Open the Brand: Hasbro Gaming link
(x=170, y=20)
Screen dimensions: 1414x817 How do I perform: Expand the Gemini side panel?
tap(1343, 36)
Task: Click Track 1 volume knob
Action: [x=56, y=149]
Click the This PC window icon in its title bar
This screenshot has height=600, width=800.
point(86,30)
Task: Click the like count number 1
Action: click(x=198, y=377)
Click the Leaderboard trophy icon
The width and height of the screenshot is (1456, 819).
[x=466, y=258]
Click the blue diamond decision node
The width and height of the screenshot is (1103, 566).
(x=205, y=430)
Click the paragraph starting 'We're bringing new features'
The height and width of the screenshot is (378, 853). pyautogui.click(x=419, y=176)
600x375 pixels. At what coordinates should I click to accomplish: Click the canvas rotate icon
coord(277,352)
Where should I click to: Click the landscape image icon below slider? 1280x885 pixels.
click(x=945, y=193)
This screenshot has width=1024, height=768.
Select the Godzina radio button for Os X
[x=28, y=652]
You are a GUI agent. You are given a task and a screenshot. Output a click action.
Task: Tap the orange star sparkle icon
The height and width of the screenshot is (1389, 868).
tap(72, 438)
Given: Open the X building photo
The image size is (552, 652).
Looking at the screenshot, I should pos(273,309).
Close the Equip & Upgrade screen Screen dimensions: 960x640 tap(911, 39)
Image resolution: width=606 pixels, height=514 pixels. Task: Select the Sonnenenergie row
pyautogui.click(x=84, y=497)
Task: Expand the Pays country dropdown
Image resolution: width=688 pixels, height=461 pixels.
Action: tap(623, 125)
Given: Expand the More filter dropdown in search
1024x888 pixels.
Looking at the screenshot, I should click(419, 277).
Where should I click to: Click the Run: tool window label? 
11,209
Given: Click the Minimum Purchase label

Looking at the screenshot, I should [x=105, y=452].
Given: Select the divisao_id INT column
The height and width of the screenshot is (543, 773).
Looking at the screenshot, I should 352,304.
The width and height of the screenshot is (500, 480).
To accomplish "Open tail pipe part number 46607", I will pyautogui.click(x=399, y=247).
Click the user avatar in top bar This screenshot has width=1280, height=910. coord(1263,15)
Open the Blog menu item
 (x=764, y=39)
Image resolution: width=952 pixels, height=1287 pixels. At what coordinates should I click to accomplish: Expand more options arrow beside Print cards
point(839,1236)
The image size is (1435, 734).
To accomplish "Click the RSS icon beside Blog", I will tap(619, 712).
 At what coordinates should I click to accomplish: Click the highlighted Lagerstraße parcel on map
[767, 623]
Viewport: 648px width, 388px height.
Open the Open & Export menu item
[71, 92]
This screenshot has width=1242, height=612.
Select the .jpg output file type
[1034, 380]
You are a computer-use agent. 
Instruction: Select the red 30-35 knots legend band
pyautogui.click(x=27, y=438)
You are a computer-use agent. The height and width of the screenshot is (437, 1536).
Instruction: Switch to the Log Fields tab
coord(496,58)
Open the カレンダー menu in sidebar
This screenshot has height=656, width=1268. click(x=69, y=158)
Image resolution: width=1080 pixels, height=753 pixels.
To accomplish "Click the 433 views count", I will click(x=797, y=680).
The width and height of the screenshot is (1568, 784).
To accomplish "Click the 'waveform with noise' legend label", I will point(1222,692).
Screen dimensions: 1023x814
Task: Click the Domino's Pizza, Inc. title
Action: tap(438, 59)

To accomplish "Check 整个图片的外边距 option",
☆ ☆ ☆
Task description » What you return must match the listing exactly, with nothing missing.

Answer space »
Open the Brand: Hasbro Gaming link
(x=170, y=20)
Screen dimensions: 1414x817 How do I perform: Expand the Gemini side panel?
tap(1343, 36)
Task: Click Track 1 volume knob
Action: [x=56, y=149]
Click the This PC window icon in its title bar
This screenshot has height=600, width=800.
point(86,30)
Task: Click the like count number 1
Action: click(x=198, y=377)
Click the Leaderboard trophy icon
The width and height of the screenshot is (1456, 819).
[x=466, y=258]
Click the blue diamond decision node
The width and height of the screenshot is (1103, 566).
(x=205, y=430)
Click the paragraph starting 'We're bringing new features'
The height and width of the screenshot is (378, 853). pyautogui.click(x=419, y=176)
600x375 pixels. At what coordinates should I click to accomplish: Click the canvas rotate icon
coord(277,352)
Where should I click to: Click the landscape image icon below slider? 1280x885 pixels.
click(x=945, y=193)
This screenshot has width=1024, height=768.
Select the Godzina radio button for Os X
[x=28, y=652]
You are a GUI agent. You are given a task and a screenshot. Output a click action.
Task: Tap the orange star sparkle icon
The height and width of the screenshot is (1389, 868).
tap(72, 438)
Given: Open the X building photo
The image size is (552, 652).
Looking at the screenshot, I should pos(273,309).
Close the Equip & Upgrade screen Screen dimensions: 960x640 tap(911, 39)
Image resolution: width=606 pixels, height=514 pixels. Task: Select the Sonnenenergie row
pyautogui.click(x=84, y=497)
Task: Expand the Pays country dropdown
Image resolution: width=688 pixels, height=461 pixels.
Action: tap(623, 125)
Given: Expand the More filter dropdown in search
1024x888 pixels.
Looking at the screenshot, I should click(419, 277).
Where should I click to: Click the Run: tool window label? 
11,209
Given: Click the Minimum Purchase label

Looking at the screenshot, I should [x=105, y=452].
Given: Select the divisao_id INT column
The height and width of the screenshot is (543, 773).
Looking at the screenshot, I should 352,304.
The width and height of the screenshot is (500, 480).
To accomplish "Open tail pipe part number 46607", I will pyautogui.click(x=399, y=247).
Click the user avatar in top bar This screenshot has width=1280, height=910. coord(1263,15)
Open the Blog menu item
 (x=764, y=39)
Image resolution: width=952 pixels, height=1287 pixels. At what coordinates should I click to accomplish: Expand more options arrow beside Print cards
point(839,1236)
The image size is (1435, 734).
To accomplish "Click the RSS icon beside Blog", I will tap(619, 712).
 At what coordinates should I click to accomplish: Click the highlighted Lagerstraße parcel on map
[767, 623]
Viewport: 648px width, 388px height.
Open the Open & Export menu item
[71, 92]
This screenshot has width=1242, height=612.
Select the .jpg output file type
[1034, 380]
You are a computer-use agent. 
Instruction: Select the red 30-35 knots legend band
pyautogui.click(x=27, y=438)
You are a computer-use agent. The height and width of the screenshot is (437, 1536).
Instruction: Switch to the Log Fields tab
coord(496,58)
Open the カレンダー menu in sidebar
This screenshot has height=656, width=1268. click(x=69, y=158)
Image resolution: width=1080 pixels, height=753 pixels.
To accomplish "Click the 433 views count", I will click(x=797, y=680).
The width and height of the screenshot is (1568, 784).
To accomplish "Click the 'waveform with noise' legend label", I will point(1222,692).
Screen dimensions: 1023x814
Task: Click the Domino's Pizza, Inc. title
Action: tap(438, 59)

To accomplish "Check 整个图片的外边距 option",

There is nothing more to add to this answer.